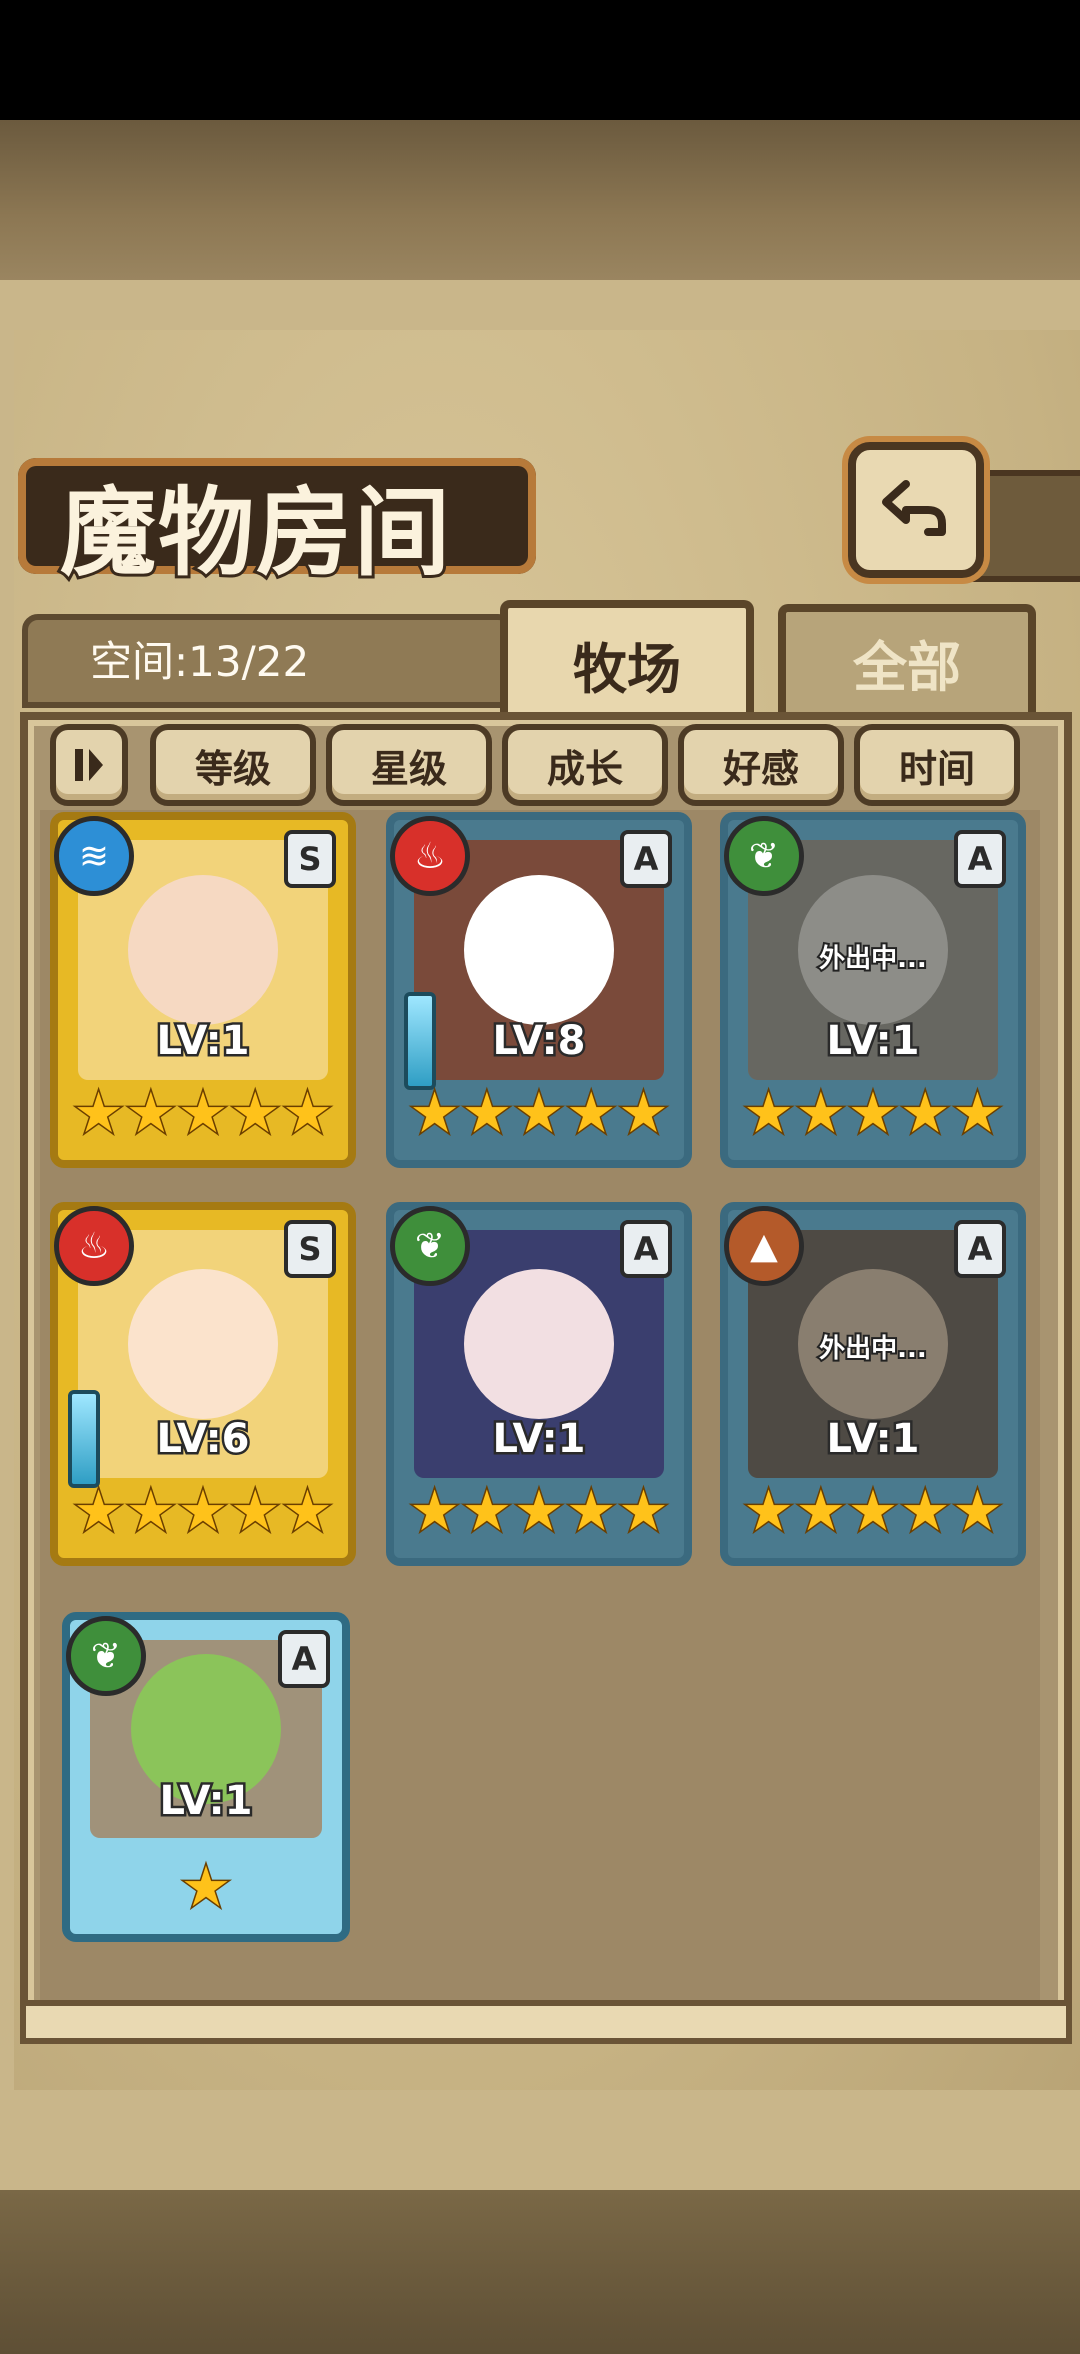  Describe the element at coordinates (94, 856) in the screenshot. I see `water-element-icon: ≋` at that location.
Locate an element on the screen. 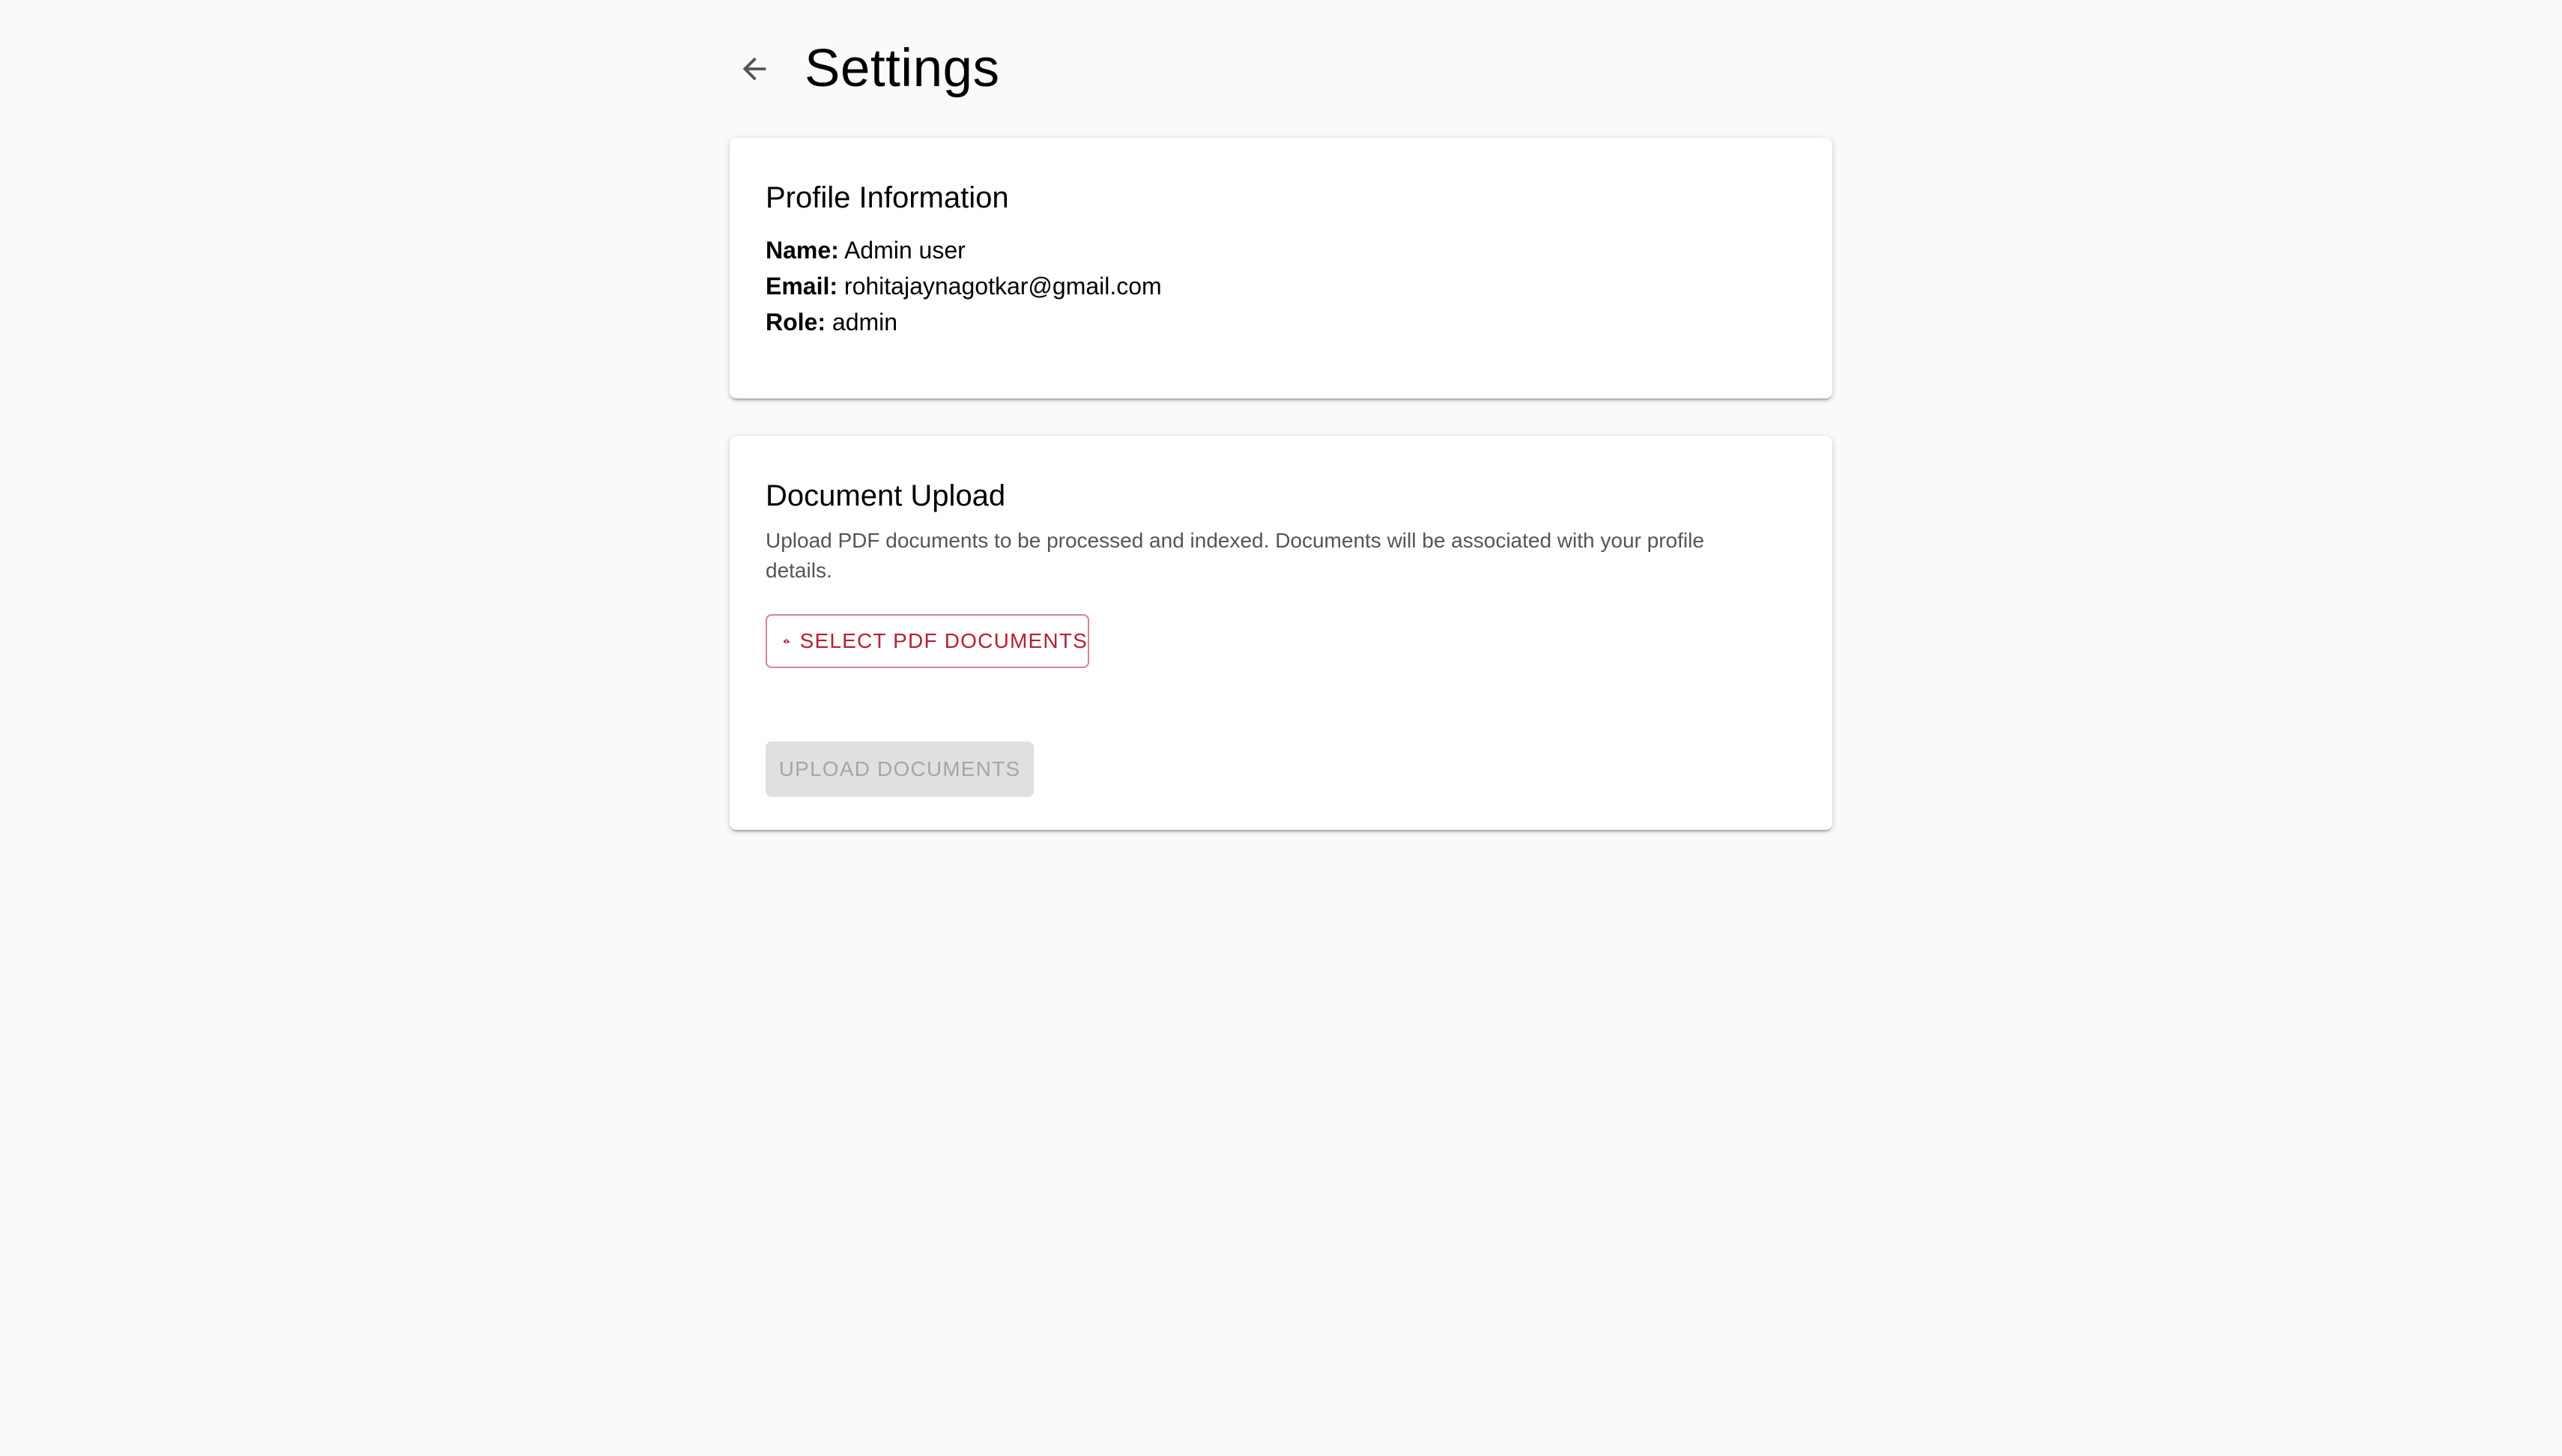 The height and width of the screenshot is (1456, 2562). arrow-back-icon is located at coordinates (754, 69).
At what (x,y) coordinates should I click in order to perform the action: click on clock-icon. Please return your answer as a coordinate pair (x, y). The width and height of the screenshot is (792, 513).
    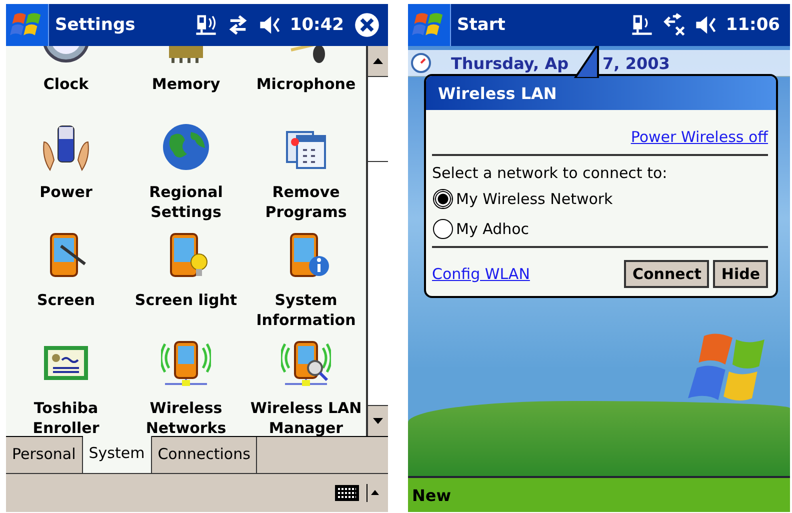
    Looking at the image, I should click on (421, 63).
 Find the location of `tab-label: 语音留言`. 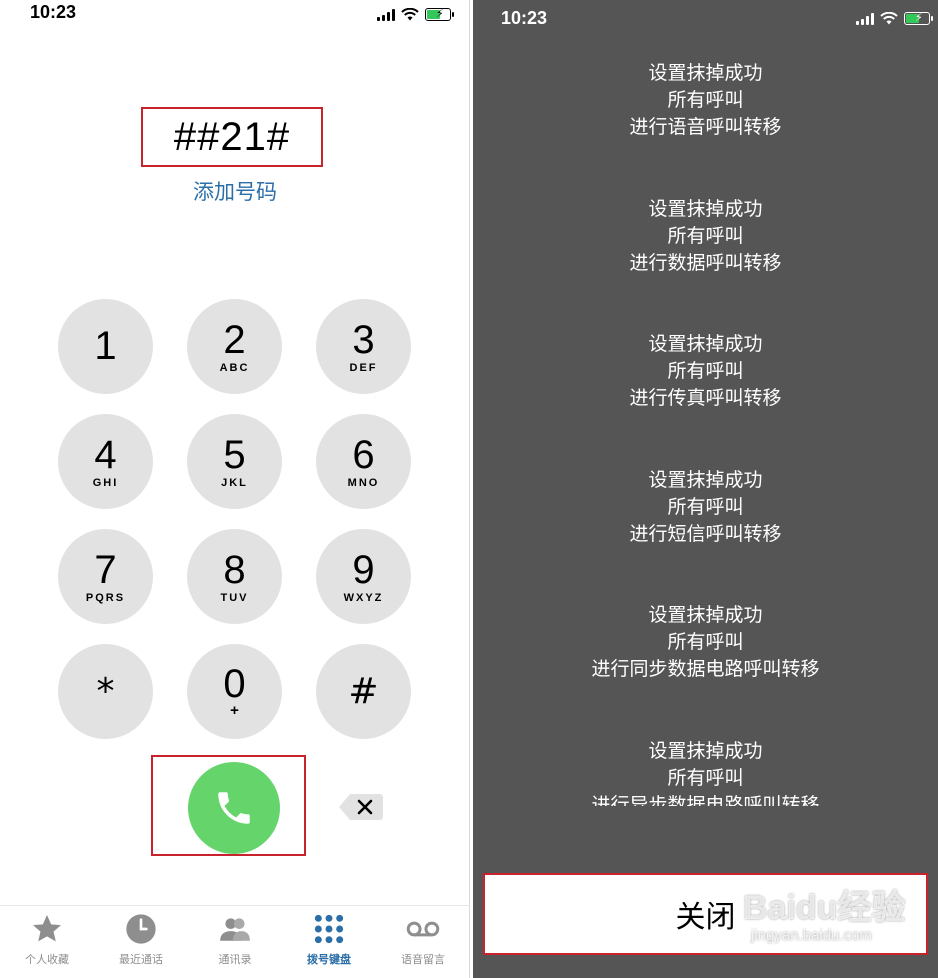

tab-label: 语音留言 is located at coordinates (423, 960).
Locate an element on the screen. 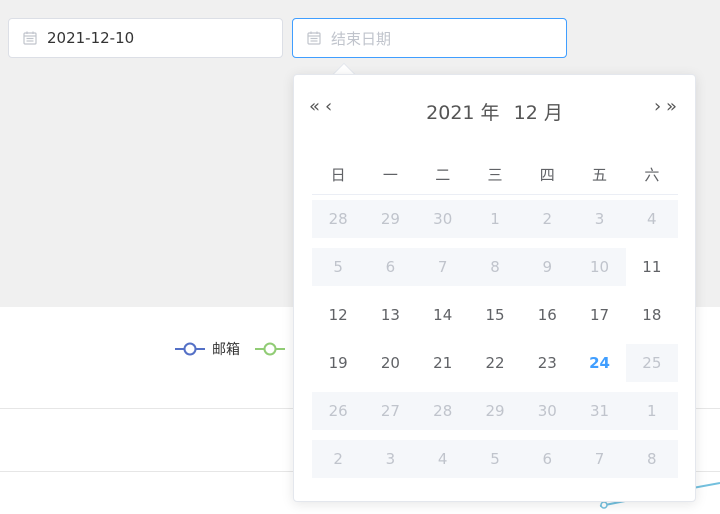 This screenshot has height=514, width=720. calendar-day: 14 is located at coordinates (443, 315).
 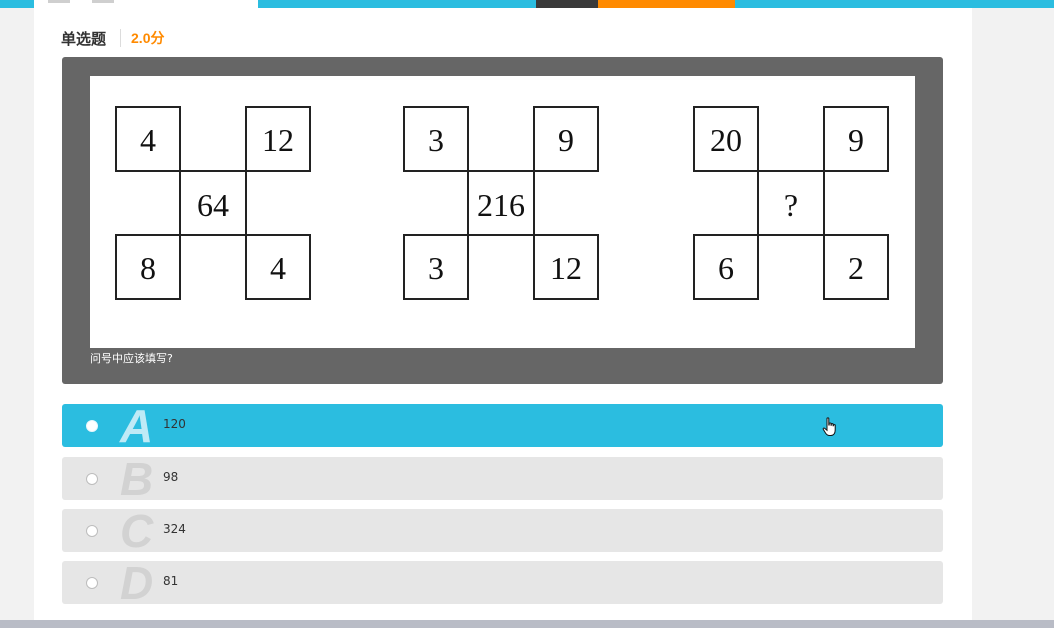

▸ **YOUR TASK**:
Gather every line of the material above that contains the word "should" and copy each one out in full.

▸ **ANSWER SECTION**:
At what (x,y) coordinates should I click in order to perform the action: click on clock-icon. Please return your answer as a coordinate pair (x, y). The width and height of the screenshot is (792, 513).
    Looking at the image, I should click on (421, 63).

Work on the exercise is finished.